Objective Ring chromosome 20 syndrome (R20) has an almost constant association with refractory epilepsy and intellectual and behavioral disabilities. Though early diagnosis is usually difficult and rarely made, Particular electroclinical patterns have been found to be very helpful for the R20 diagnosis that is usually difficult and rarely early made. Here, we present the clinical, EEG and cytogenetic correlations in three patients with R20. Methods Three patients, aged 17, 13 and 4 years, respectively, were studied by video-EEG monitoring (VEEG) for drug-resistant seizures. Brain MRI was normal; standard EEGs showed anterior epileptiform activity with one-sided predominance, correlating to some ictal clinical features; intellectual and behavioral problems increased with age and disease course. VEEG as a part of presurgical evaluation was considered because of drug-resistant epilepsy. Results All three patients presented an electroclinical pattern consistent with frontal epilepsy. They also had subclinical or “subtle” clinical episodes, both awake and in sleep, corresponding to nonconvulsive status epilepticus (NCSE).
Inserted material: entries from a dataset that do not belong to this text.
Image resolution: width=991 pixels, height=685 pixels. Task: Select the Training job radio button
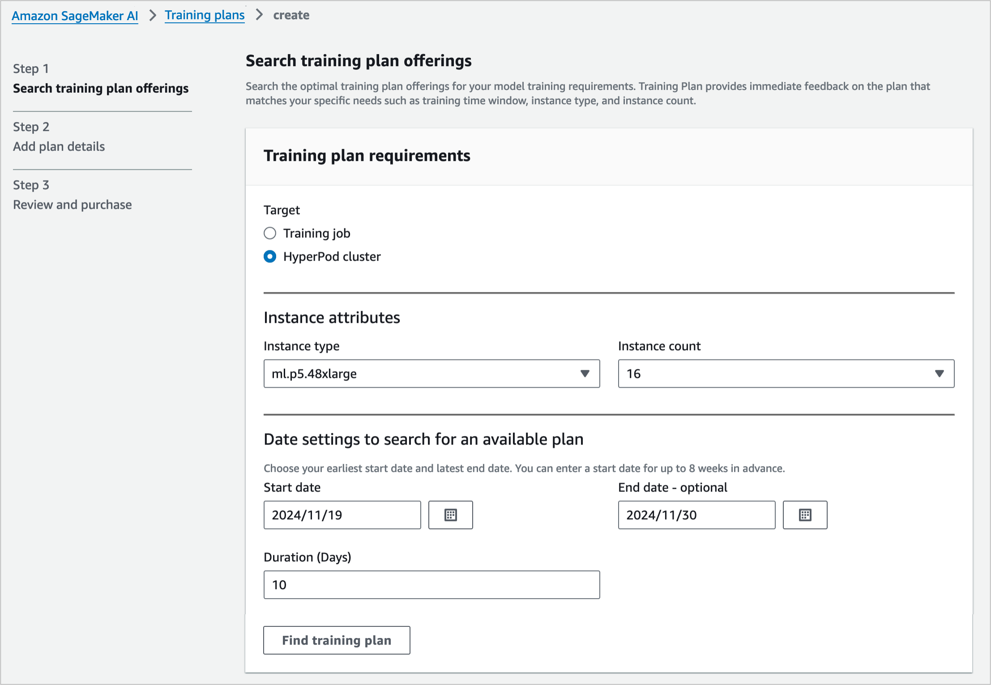coord(270,233)
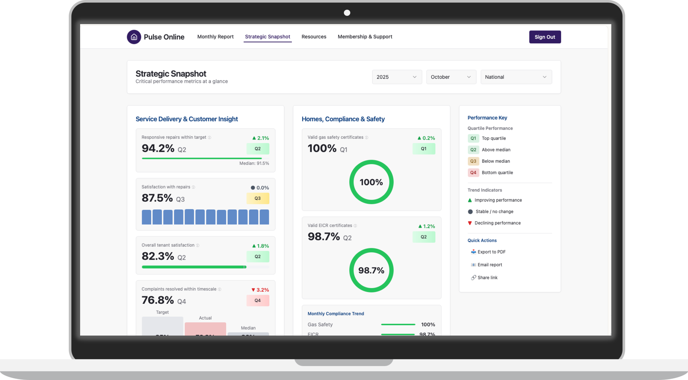Click info icon next to Complaints resolved within timescale

[220, 289]
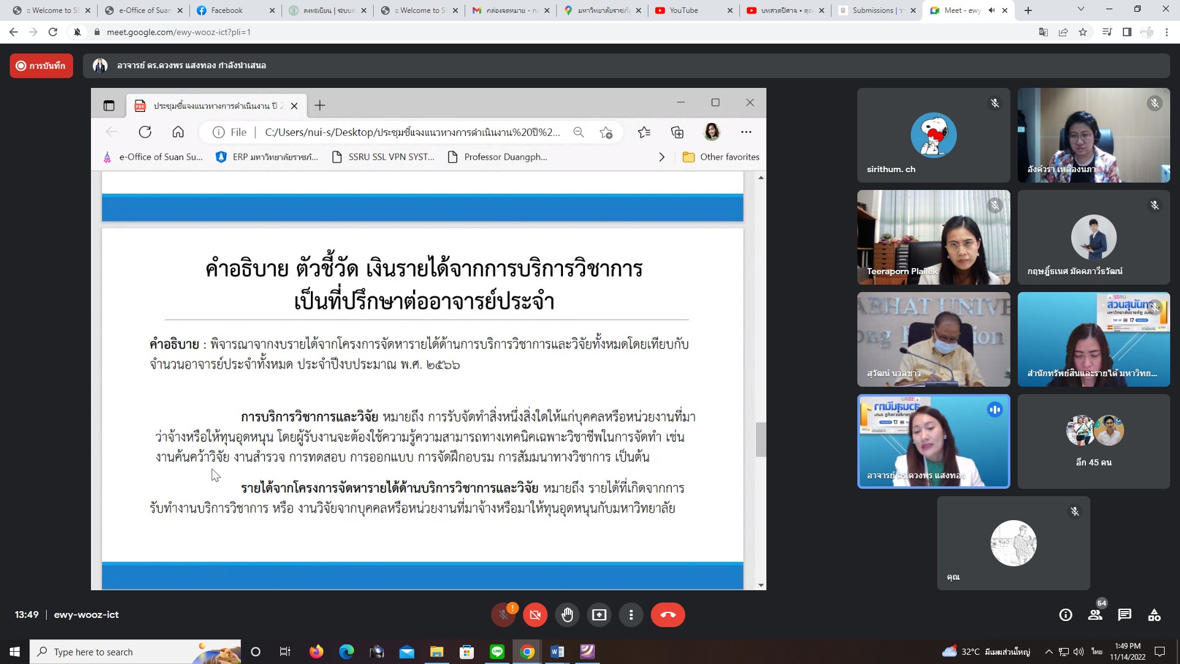Turn on the camera
The width and height of the screenshot is (1180, 664).
535,615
The epilepsy started earlier (age 3 years) in the youngest patient with more severe epilepsy. The seizures started later (age 7 and 9 years, respectively) and were rarer in the older patients, who also showed mild cognitive and behavioral disability. Due to the particular electroclinical picture R20 was suspected and cytogenetic analysis was performed. It revealed R20 mosaic karyotype, at 10%, 25% and 40%, respectively. Conclusion The presented cases show again that the diagnosis of R20 syndrome is usually delayed and is based on the very helpful and characteristic for the syndrome electroclinical NCSE pattern and the overall “frontal” seizure appearance. Our cases add further evidence for the genotype-phenotype correlation in the syndrome, since the degree of mosaicism reflects the age of epilepsy onset, the severity and refractoriness of the seizures, and the severity of the associated intellectual and behavioral disabilities.